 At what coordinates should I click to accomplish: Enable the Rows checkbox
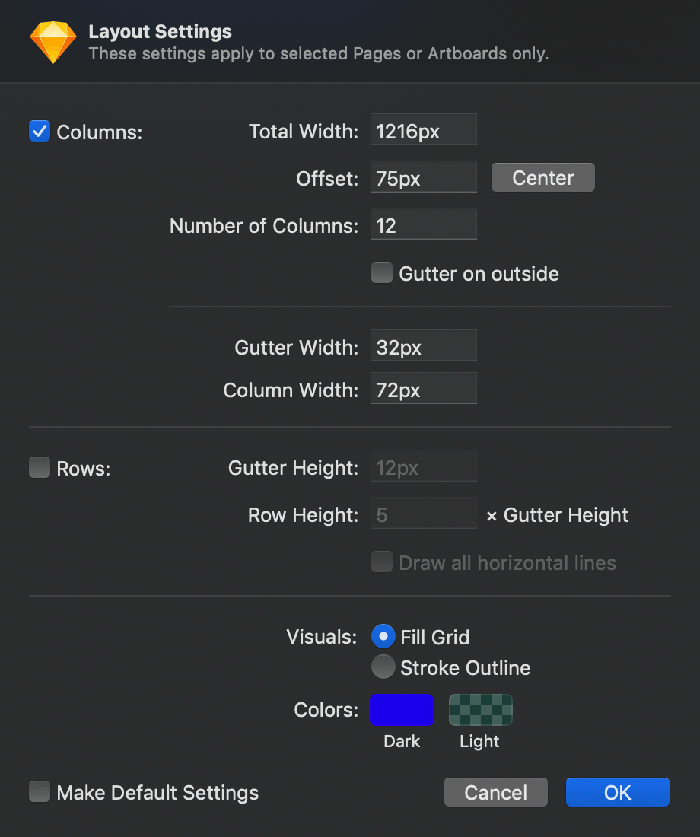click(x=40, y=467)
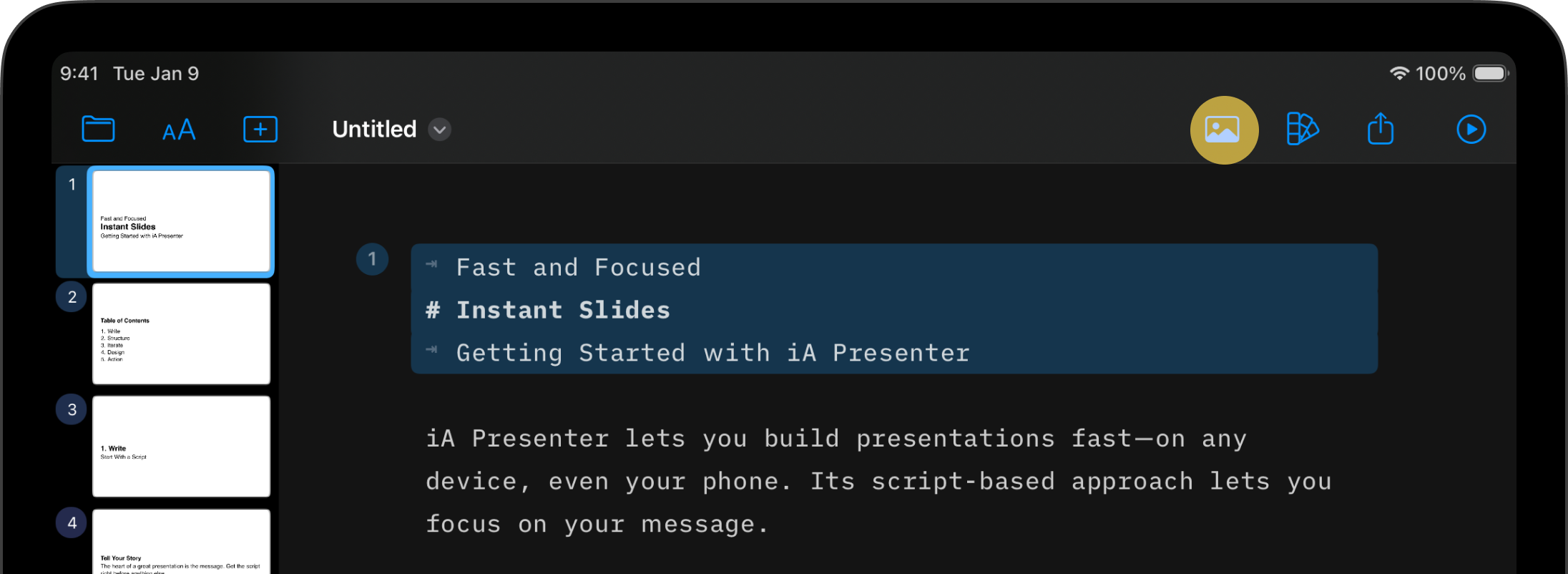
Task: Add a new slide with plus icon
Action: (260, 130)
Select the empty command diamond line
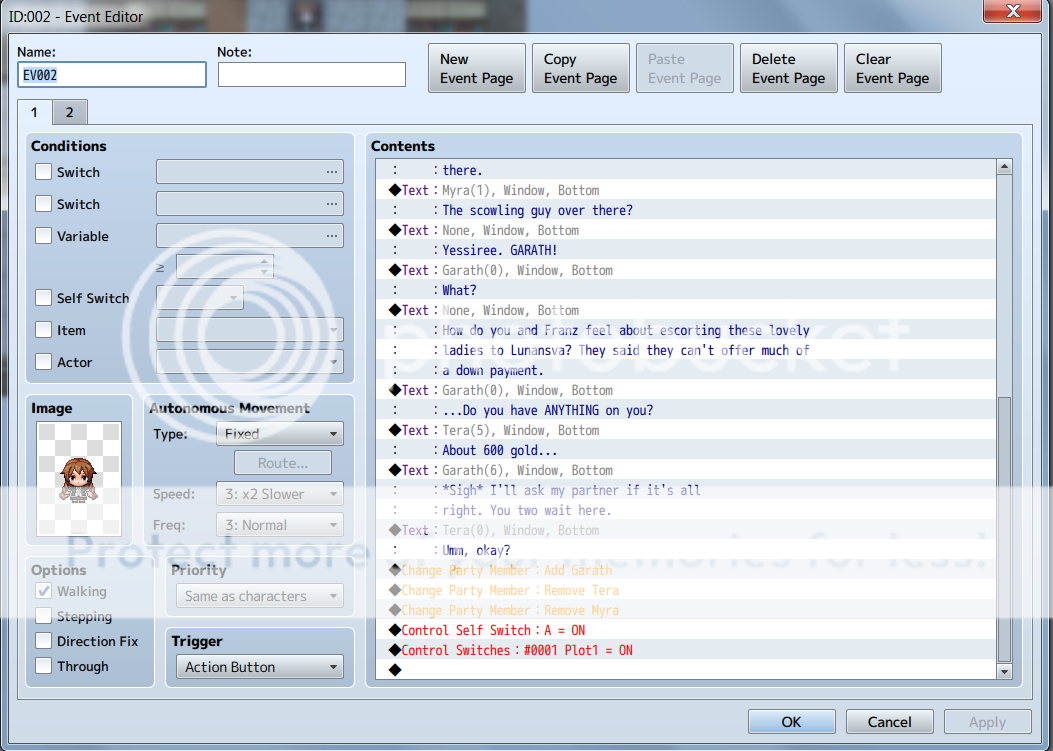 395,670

• _The request_:
Lay out each line of the listing above as a Markdown table with the columns No. and Line, numbering the rows and skipping any blank lines. Leave the pictures out.

• _Written response_:
| No. | Line |
|---|---|
| 1 |  At what coordinates should I click to accomplish: Enable the Rows checkbox |
| 2 | click(x=40, y=467) |
| 3 | Task: Add a new slide with plus icon |
| 4 | Action: (260, 130) |
| 5 | Select the empty command diamond line |
| 6 |  395,670 |